The compatibility of structures/unions defined in separate translation units is defined in 6.2.7p1.

... two structure, union, or enumerated types declared in separate translation units are compatible if their tags and members satisfy the following requirements: If one is declared with a tag, the other shall be declared with the same tag. If both are completed anywhere within their respective translation units, then the following additional requirements apply: there shall be a one-to-one correspondence between their members such that each pair of corresponding members are declared with compatible types; if one member of the pair is declared with an alignment specifier, the other is declared with an equivalent alignment specifier; and if one member of the pair is declared with a name, the other is declared with the same name. For two structures, corresponding members shall be declared in the same order. For two structures or unions, corresponding bit-fields shall have the same widths. For two enumerations, corresponding members shall have the same values.

Therefore the structures are not compatible in the example.

However, it is not an issue because the f object is created and accessed via locally defined type. UB would be invoked if the object was created with Foo type defined in one translation unit and accessed via other Foo type in the other translation unit:

// A.c
typedef struct foo_t{
    int x;
    int y;
} Foo;

void bar(void *f);

void foo() 
{ 
    Foo f;
    bar(&f);
}

// B.c
typedef struct foo_t{
    double x;
} Foo;

// using void* to avoid passing pointer to incompatible types
void bar(void *f_) 
{ 
    Foo *f = f_;
    f->x=5.0; // UB!
}

answered Oct 23 '22 11:10

tstanisl

Other answers point out that this is an ill-formed program in C++.

In practice, link errors on overloaded functions would be possible if you have two separate definitions of (non-static) void foo(bar); in separate translation units.

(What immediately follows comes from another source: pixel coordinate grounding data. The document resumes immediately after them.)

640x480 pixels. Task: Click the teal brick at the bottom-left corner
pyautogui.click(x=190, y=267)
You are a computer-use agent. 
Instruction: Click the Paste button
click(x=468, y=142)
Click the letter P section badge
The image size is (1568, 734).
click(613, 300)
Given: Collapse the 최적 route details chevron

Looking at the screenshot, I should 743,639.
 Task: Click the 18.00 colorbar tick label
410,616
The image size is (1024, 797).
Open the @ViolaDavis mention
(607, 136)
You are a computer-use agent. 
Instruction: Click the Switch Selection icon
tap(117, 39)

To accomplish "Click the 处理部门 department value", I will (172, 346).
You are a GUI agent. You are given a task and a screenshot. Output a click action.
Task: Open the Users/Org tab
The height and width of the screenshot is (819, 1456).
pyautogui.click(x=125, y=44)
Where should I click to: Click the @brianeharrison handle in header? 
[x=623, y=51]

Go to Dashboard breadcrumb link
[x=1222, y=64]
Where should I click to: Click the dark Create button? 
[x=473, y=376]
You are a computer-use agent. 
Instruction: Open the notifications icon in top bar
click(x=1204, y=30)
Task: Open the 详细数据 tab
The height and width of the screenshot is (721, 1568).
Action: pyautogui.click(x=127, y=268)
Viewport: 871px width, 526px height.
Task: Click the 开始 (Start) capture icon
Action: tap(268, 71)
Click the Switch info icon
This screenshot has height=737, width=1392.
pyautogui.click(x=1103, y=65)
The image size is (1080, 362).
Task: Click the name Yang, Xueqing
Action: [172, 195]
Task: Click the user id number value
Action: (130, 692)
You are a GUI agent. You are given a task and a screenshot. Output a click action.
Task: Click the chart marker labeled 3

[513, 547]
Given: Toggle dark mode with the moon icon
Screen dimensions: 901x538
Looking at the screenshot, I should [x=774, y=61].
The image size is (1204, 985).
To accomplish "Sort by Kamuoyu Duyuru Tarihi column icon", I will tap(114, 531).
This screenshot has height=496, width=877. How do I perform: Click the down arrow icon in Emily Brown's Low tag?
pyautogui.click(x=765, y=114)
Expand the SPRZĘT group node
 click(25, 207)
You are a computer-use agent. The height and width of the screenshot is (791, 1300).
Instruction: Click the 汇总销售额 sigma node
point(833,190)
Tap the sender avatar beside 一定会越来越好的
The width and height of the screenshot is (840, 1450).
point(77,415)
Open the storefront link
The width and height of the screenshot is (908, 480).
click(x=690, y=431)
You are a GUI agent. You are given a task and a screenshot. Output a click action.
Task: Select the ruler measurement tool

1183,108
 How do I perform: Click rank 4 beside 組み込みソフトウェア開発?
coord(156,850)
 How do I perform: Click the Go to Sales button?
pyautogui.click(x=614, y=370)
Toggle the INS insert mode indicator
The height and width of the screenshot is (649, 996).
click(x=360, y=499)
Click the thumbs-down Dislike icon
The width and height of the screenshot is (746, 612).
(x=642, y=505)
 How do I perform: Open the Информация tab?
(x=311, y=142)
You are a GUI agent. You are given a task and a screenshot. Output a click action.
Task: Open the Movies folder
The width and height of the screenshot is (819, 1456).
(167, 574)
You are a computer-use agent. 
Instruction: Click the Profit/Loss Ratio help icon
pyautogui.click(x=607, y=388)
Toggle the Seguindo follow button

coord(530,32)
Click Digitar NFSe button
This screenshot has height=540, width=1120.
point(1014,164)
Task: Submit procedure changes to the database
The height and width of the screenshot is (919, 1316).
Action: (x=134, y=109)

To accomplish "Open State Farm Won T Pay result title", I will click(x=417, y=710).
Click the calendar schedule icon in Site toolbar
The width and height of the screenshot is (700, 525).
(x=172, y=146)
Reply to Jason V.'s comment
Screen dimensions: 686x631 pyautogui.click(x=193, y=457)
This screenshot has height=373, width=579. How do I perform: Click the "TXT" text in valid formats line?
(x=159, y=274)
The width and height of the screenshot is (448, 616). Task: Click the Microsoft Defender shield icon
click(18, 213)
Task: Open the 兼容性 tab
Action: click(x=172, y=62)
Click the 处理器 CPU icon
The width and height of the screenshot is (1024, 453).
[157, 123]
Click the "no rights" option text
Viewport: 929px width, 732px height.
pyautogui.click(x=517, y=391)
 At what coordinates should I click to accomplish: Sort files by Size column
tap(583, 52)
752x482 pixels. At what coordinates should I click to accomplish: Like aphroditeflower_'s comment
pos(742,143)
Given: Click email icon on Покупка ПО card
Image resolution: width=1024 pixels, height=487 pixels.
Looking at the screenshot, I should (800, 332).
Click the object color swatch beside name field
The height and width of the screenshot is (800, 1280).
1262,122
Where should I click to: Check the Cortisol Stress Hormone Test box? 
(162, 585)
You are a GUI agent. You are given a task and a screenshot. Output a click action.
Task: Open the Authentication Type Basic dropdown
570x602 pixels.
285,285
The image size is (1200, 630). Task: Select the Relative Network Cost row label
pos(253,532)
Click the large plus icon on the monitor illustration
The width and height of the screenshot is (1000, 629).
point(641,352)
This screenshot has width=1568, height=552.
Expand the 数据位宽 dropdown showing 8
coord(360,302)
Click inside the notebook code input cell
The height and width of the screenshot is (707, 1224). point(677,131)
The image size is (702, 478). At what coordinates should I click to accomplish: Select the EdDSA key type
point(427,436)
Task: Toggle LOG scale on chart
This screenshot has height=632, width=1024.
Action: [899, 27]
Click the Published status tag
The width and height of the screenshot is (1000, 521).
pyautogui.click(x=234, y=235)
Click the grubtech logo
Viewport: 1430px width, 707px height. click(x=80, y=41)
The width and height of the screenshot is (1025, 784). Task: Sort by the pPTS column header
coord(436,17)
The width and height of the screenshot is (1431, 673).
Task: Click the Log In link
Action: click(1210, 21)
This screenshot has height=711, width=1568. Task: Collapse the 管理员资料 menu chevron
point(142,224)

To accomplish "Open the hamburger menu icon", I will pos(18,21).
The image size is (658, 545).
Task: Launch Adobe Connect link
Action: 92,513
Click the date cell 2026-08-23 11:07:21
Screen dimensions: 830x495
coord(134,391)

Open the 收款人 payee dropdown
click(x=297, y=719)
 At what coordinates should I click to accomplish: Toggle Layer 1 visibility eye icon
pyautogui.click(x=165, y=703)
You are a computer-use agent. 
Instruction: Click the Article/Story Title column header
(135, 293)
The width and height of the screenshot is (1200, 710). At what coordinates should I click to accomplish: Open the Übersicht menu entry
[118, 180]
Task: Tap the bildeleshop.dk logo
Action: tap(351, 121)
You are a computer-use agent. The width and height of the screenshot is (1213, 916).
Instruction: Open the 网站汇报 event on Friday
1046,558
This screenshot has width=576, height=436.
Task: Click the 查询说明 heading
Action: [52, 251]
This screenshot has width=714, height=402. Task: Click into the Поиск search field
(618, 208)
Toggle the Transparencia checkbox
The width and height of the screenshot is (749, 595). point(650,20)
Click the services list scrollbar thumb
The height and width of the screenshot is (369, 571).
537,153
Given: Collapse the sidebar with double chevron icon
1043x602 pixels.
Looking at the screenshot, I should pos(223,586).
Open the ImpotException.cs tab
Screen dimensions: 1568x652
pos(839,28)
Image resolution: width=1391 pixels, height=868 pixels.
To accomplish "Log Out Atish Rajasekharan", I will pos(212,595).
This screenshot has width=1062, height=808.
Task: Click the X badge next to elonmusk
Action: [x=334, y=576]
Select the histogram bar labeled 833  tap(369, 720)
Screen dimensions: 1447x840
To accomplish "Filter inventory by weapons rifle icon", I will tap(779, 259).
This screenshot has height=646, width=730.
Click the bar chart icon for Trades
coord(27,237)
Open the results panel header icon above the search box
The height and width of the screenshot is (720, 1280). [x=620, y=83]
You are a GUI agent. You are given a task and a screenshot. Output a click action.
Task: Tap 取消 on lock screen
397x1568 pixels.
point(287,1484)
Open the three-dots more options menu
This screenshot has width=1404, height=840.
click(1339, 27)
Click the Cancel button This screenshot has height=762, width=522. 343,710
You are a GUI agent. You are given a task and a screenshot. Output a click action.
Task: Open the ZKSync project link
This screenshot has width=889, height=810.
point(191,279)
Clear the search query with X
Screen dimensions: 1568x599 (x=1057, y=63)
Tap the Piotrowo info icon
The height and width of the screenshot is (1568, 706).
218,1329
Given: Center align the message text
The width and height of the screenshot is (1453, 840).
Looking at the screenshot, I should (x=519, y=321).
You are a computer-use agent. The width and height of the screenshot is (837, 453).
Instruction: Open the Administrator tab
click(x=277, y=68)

I expect this is (part of) why C++ has this rule that (some) types have external linkage.

If types were truly private, those wouldn't conflict. But they'll name-mangle the same way, because if both TUs do have the same definition of the type bar (e.g. via a .h or manual copying), they need to resolve to calling the same function.

// A.cpp
typedef struct foo{  // names ending with _t are reserved
    int x;
    int y;
} Foo;

int take_foo(Foo f) {
    return f.x;
}

int main(){}  // so it's linkable without special options like -nostdlib and linker entry-point defaults

// B.{c,cpp}
typedef struct foo{
    double x;
} Foo;

double take_foo(Foo f) {
    return f.x;
}

In case it matters, these functions will compile to different machine code on some targets, including x86-64 System V ABI where I tested it. (The first double arg is already in the return-value register, even if inside a struct containing only a couple doubles. But unlike ARM64 and some other RISCs, the first integer arg is not passed in the return-value register, so a mov is required before the ret.)

$ g++ [AB].cpp
/usr/bin/ld: /tmp/ccM89kvx.o: in function `take_foo(foo)':
B.cpp:(.text+0x0): multiple definition of `take_foo(foo)'; /tmp/cckZ5qRG.o:A.cpp:(.text+0x0): first defined here
collect2: error: ld returned 1 exit status

There's no error if the functions or the struct tags have different names. (And yes, I compiled with optimization disabled, and no link-time optimization, so nothing had a chance to remove unused functions before they conflicted.)

However, just changing the typedef name without changing the struct tag isn't sufficient. That makes sense; all typedefs for the same type need to resolve to the same asm name, so GCC mangles based on the struct tag even if you don't use it directly. Note the linker error messages demangling it back to take_foo(foo) not Foo.

I didn't go through the standard wording to see if two typedef ... Foo would be legal in ISO C++, despite not being a problem in practice for real-world C++ implementations.

Making either function static would fix the problem, too, because it's fine for static functions to have the same asm name.

This would also have a linker error if compiled as C, which doesn't have function overloading so it's already a problem to have two non-static take_foo functions in the same program regardless of their args being structs of the same tag-name or not.